Waiting for what comes next
It is Wednesday of Holy Week, not a day that usually garners much attention. Some Christian traditions have regarded it as “Spy Wednesday,” since it is the day on which scripture suggests Judas Iscariot determined to betray Jesus for thirty pieces of silver. Others have called it “Silent Wednesday,” alluding to the fact that we don’t really know much about what happened on that day for Jesus and his disciples. It is a day seemingly motionless and without fanfare, a day when we sit waiting for all that comes next.
It feels like we’re doing a lot of that these days: waiting for what comes next, wondering how things will unfold. We watch the war raging on in Ukraine, and wonder how peace will ever come. We witness the horror of another mass shooting in Nashville, six more precious lives lost, and ask ourselves (again) how long our nation will allow such violence to go on. We see all the nervous chatter surrounding the historic indictment of former President Trump and wonder if political violence and turmoil will break out anew.

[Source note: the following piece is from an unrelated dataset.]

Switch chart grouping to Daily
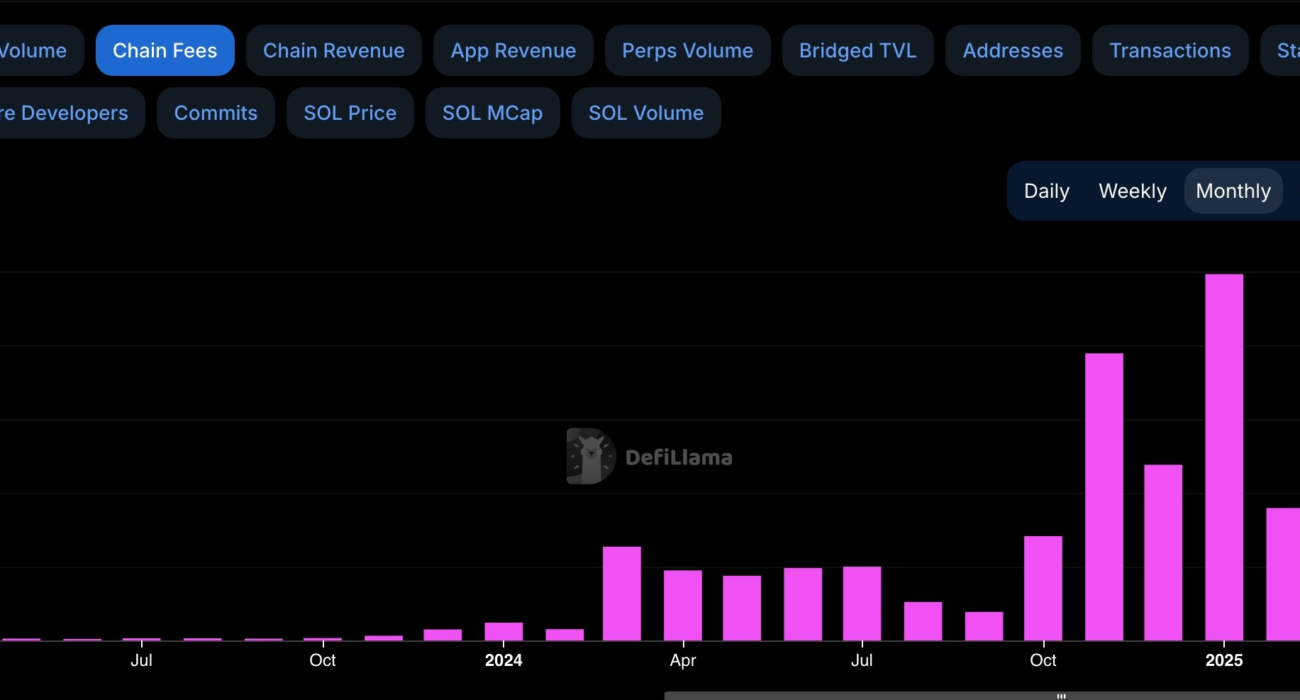Screen dimensions: 1300x700 coord(1046,191)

We experience one of the snowiest winters in Minnesota history and wait with increasing impatience for the first glorious signs of spring. And in this post-pandemic season in our churches, we wait for worship attendance to rebound and volunteers to re-appear while wondering what the future might hold for the churches we love.
Waiting is hard. The not knowing is often nerve-wracking and exhausting.

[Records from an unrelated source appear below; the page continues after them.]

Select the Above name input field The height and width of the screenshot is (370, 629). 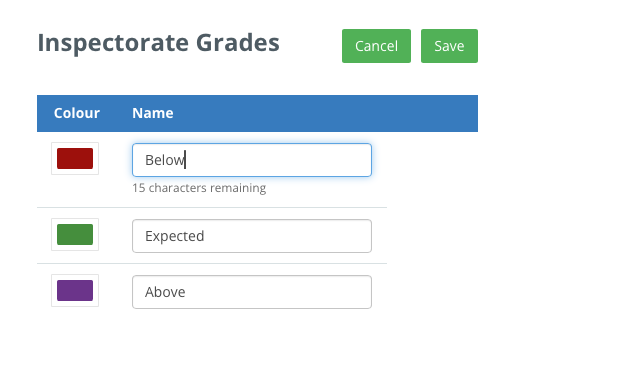point(252,292)
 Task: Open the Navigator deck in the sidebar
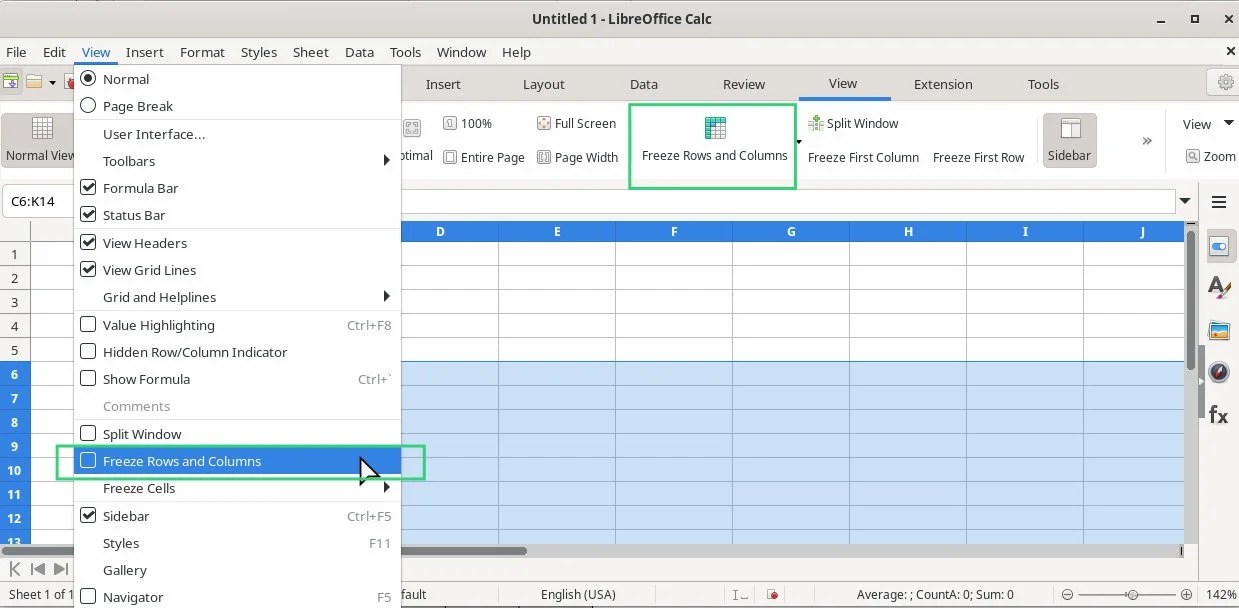(1220, 371)
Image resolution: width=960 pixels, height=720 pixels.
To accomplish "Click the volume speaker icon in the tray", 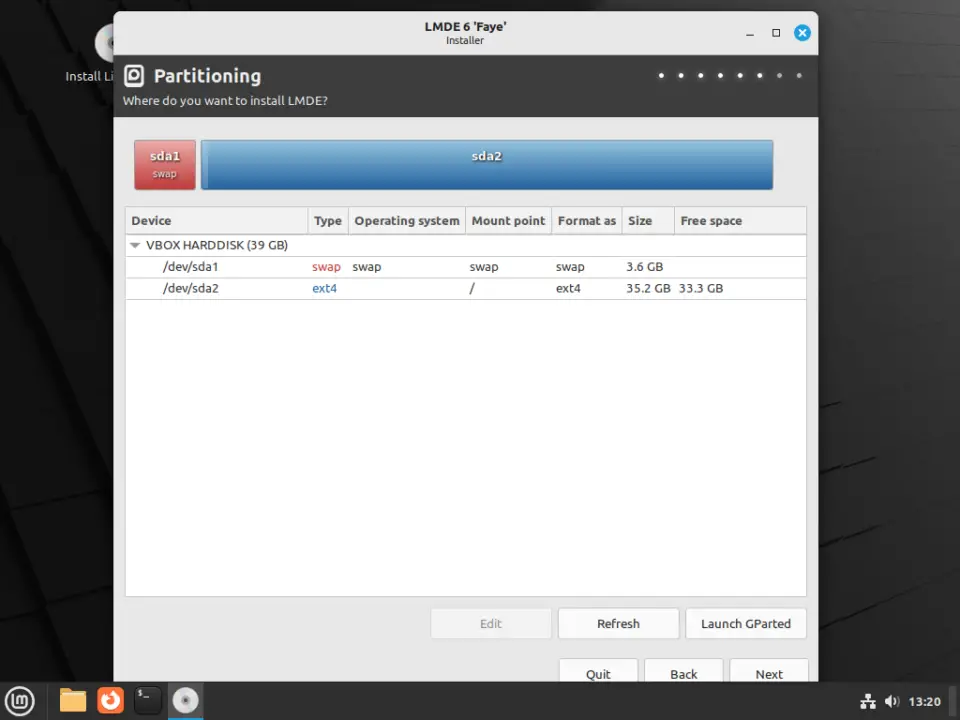I will tap(893, 700).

I think about that as I read the sacred texts of this Holy Week. I try to imagine the vibe in Jerusalem during those days, the whispered worry among the disciples and other followers of Jesus, the political maneuverings behind the scenes, the mounting sense of doom and desperation as the days led to the betrayal, arrest, and crucifixion of Jesus. It had to have been grueling. Because they didn’t know then what we know now. As much as Jesus had tried to prepare them and warn them of what was to occur, they were simply waiting, wondering what would possibly come next.

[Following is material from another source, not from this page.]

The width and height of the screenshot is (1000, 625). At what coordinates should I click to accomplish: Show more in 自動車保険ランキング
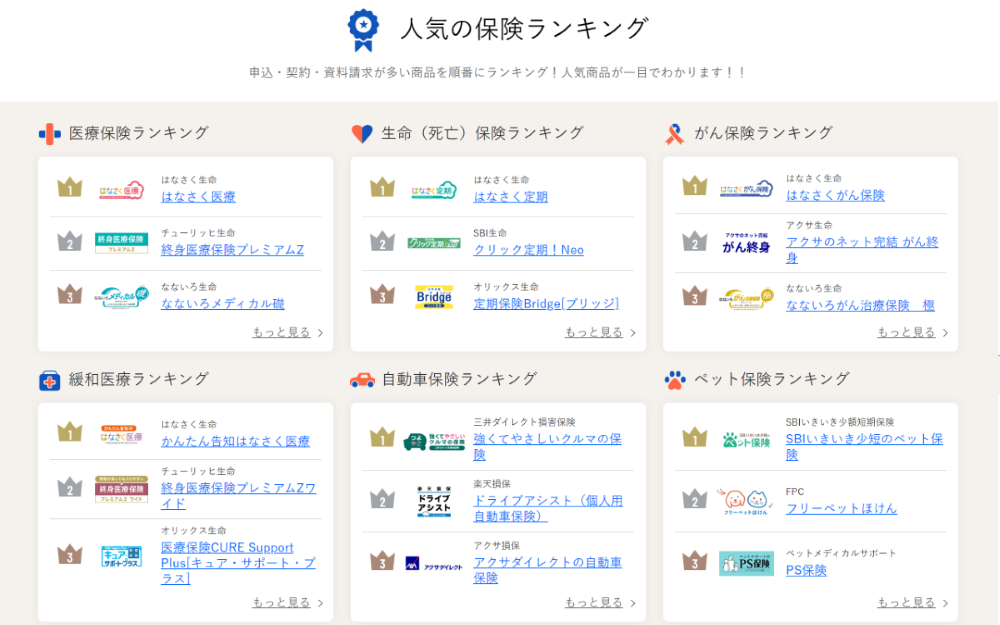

But in our case it is different. We know what came next. We are reminded by our scriptures that after the jubilant procession of Palm Sunday, after all the uncertainty and worrisome waiting of the days that followed, and after all the indignities and horrors and grief of his trial and crucifixion, Jesus rose. The Resurrection surprised the sorrowful and promised astonishing new life.
We do not wait as those without hope. Even in times when the future is uncertain and answers unclear, we wait trusting that God is working feverishly to bring fresh possibility and purpose to our lives and our world. We keep the faith. We hope.
May you know the presence and promise of God in all your waiting. May the hope of the Resurrection be your steady companion. And may the powerful witness of this Holy Week and Easter breathe life and joy into your life and into our life as Church.